Bergh started his career as a jazz musician and comedy actor in Bergen, and studied acting at the Norwegian National Academy of Theatre. In 1958 he was recruited to the Norwegian Broadcasting Corporation - two years before regular television broadcasts started in Norway - as employee number 12. After just a few years he became a prominent director and producer. As one of the first TV workers in Norway, Bergh worked for the first years with everything from the Nobel Peace Prize and the news to theatre and large studio shows. It was however entertainment that would become his speciality.

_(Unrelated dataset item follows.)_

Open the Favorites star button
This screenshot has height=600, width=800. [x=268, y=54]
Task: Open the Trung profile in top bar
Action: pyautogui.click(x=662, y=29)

During his career he produced several thousand TV programs. The shows went on to become benchmark productions for Norwegian entertainment, and many want on for many seasons, some still being in production. Programs include: Lørdagskveld med Erik Bye (talkshow), Kontrapunkt (quiz show), Momarkedet (live variety show), Kvitt eller dobbelt (Norwegian version of The $64,000 Question), Ta sjansen (annual event), Dette er ditt liv (Norwegian version of This Is Your Life), Nyttårsshow (variety show), OL-show (Olympic variety show), Spellemannprisen (Norwegian music awards) and Melodi Grand Prix (Eurovision Song Contest).

He was the responsible national producer for the Nordic collaborative Nordvision broadcasts in the early days of Norwegian television. Bergh also directed concerts with international artists such as Ella Fitzgerald, Duke Ellington, Bill Evans, Jim Reeves and Otis Redding. From 1986 til 1990, Bergh was the editorial director at the NRK's entertainment department.

Bergh had a close professional and personal relationship with TV hosts like Erik Bye, Knut Bjørnsen, Erik Diesen and Harald Tusberg, and produced and developed several shows with all of them. He gave Norwegian entertainment personalities like Harald Heide-Steen jr., Roald Øyen and Stein Roger Bull their first jobs in television and launched Dan Børge Akerø as an entertainment name. He also got to work with international artists like Julie Andrews, Bing Crosby, Johnny Weissmuller, Josephine Baker, Ken Curtis, Danny Kaye, The Delta Rhythm Boys, Marty Feldman, Donna Summer, Tina Turner, ABBA and Cliff Richards.

Bergh won six times in Rose D'Or in Montreux with different comedy shows. Among these prize winning productions are To Norway, Home of Giants, starring John Cleese, which won two awards. Productions by Johnny Bergh got over 30% of the places when the Norwegian paper Dagbladet awarded the best Norwegian TV entertainment ever in 2010.

Bergh has had a strong influence as a role model, mentor and creator of TV as a visual medium. He was the first in Norway who could tell a story with living images on TV. Through his work he created a school for producing that made the foundation of the professional level of production in Norway today.

==Personal life==
Bergh was married to the TV producer Bitte Monn-Iversen, daughter of composer and producer Egil Monn-Iversen and singer, comedian and actor Sølvi Wang, and died on December 23, 2014, at the age of 80.